Task directions: Copy out the listing that follows in its entirety, keeping it exactly the same.

Dataset entries:
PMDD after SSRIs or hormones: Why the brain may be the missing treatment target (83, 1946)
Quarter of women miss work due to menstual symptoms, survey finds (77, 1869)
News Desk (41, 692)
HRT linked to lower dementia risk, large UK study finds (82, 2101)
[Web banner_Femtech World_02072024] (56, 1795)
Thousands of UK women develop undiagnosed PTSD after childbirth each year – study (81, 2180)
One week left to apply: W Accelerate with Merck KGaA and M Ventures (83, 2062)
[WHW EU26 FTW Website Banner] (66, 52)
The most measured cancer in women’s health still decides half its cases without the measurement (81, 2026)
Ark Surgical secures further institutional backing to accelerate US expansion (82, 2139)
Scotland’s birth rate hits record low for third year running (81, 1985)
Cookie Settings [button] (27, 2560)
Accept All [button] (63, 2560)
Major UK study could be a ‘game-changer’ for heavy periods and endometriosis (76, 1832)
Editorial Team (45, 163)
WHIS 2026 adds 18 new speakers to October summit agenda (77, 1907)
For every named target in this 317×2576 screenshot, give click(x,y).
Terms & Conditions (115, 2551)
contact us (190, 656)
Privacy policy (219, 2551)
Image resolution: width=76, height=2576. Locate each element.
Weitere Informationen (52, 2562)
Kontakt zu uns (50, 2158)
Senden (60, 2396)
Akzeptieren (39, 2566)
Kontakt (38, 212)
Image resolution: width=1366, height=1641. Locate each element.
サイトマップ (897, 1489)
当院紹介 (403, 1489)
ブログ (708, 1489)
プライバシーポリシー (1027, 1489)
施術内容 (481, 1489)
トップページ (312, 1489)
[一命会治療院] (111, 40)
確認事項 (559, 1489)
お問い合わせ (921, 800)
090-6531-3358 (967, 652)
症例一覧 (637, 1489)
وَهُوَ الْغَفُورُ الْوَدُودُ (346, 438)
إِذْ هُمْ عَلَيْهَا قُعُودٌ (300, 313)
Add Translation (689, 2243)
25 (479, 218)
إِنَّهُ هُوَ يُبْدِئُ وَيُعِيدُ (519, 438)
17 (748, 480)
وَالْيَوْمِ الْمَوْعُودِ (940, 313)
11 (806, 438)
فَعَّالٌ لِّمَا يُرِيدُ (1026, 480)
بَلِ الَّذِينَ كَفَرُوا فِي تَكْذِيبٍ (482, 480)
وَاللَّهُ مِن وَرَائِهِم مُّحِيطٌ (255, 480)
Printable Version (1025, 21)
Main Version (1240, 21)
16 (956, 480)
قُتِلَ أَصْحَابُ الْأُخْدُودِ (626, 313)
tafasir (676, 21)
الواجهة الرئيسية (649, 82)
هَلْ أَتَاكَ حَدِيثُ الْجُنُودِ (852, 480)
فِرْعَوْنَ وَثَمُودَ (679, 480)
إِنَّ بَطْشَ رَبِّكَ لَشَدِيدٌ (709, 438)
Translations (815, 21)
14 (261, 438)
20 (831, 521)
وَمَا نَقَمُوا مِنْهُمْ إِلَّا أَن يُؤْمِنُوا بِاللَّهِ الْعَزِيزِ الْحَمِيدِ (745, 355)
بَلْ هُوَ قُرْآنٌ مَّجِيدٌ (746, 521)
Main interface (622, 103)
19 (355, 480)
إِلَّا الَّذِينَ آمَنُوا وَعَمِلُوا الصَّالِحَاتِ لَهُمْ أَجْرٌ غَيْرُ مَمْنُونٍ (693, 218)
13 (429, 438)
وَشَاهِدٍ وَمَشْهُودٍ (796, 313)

Reply:
PMDD after SSRIs or hormones: Why the brain may be the missing treatment target (83, 1946)
Quarter of women miss work due to menstual symptoms, survey finds (77, 1869)
News Desk (41, 692)
HRT linked to lower dementia risk, large UK study finds (82, 2101)
[Web banner_Femtech World_02072024] (56, 1795)
Thousands of UK women develop undiagnosed PTSD after childbirth each year – study (81, 2180)
One week left to apply: W Accelerate with Merck KGaA and M Ventures (83, 2062)
[WHW EU26 FTW Website Banner] (66, 52)
The most measured cancer in women’s health still decides half its cases without the measurement (81, 2026)
Ark Surgical secures further institutional backing to accelerate US expansion (82, 2139)
Scotland’s birth rate hits record low for third year running (81, 1985)
Cookie Settings [button] (27, 2560)
Accept All [button] (63, 2560)
Major UK study could be a ‘game-changer’ for heavy periods and endometriosis (76, 1832)
Editorial Team (45, 163)
WHIS 2026 adds 18 new speakers to October summit agenda (77, 1907)
For every named target in this 317×2576 screenshot, give click(x,y).
Terms & Conditions (115, 2551)
contact us (190, 656)
Privacy policy (219, 2551)
Image resolution: width=76, height=2576. Locate each element.
Weitere Informationen (52, 2562)
Kontakt zu uns (50, 2158)
Senden (60, 2396)
Akzeptieren (39, 2566)
Kontakt (38, 212)
Image resolution: width=1366, height=1641. Locate each element.
サイトマップ (897, 1489)
当院紹介 (403, 1489)
ブログ (708, 1489)
プライバシーポリシー (1027, 1489)
施術内容 (481, 1489)
トップページ (312, 1489)
[一命会治療院] (111, 40)
確認事項 (559, 1489)
お問い合わせ (921, 800)
090-6531-3358 (967, 652)
症例一覧 (637, 1489)
وَهُوَ الْغَفُورُ الْوَدُودُ (346, 438)
إِذْ هُمْ عَلَيْهَا قُعُودٌ (300, 313)
Add Translation (689, 2243)
25 (479, 218)
إِنَّهُ هُوَ يُبْدِئُ وَيُعِيدُ (519, 438)
17 (748, 480)
وَالْيَوْمِ الْمَوْعُودِ (940, 313)
11 (806, 438)
فَعَّالٌ لِّمَا يُرِيدُ (1026, 480)
بَلِ الَّذِينَ كَفَرُوا فِي تَكْذِيبٍ (482, 480)
وَاللَّهُ مِن وَرَائِهِم مُّحِيطٌ (255, 480)
Printable Version (1025, 21)
Main Version (1240, 21)
16 (956, 480)
قُتِلَ أَصْحَابُ الْأُخْدُودِ (626, 313)
tafasir (676, 21)
الواجهة الرئيسية (649, 82)
هَلْ أَتَاكَ حَدِيثُ الْجُنُودِ (852, 480)
فِرْعَوْنَ وَثَمُودَ (679, 480)
إِنَّ بَطْشَ رَبِّكَ لَشَدِيدٌ (709, 438)
Translations (815, 21)
14 (261, 438)
20 (831, 521)
وَمَا نَقَمُوا مِنْهُمْ إِلَّا أَن يُؤْمِنُوا بِاللَّهِ الْعَزِيزِ الْحَمِيدِ (745, 355)
بَلْ هُوَ قُرْآنٌ مَّجِيدٌ (746, 521)
Main interface (622, 103)
19 (355, 480)
إِلَّا الَّذِينَ آمَنُوا وَعَمِلُوا الصَّالِحَاتِ لَهُمْ أَجْرٌ غَيْرُ مَمْنُونٍ (693, 218)
13 (429, 438)
وَشَاهِدٍ وَمَشْهُودٍ (796, 313)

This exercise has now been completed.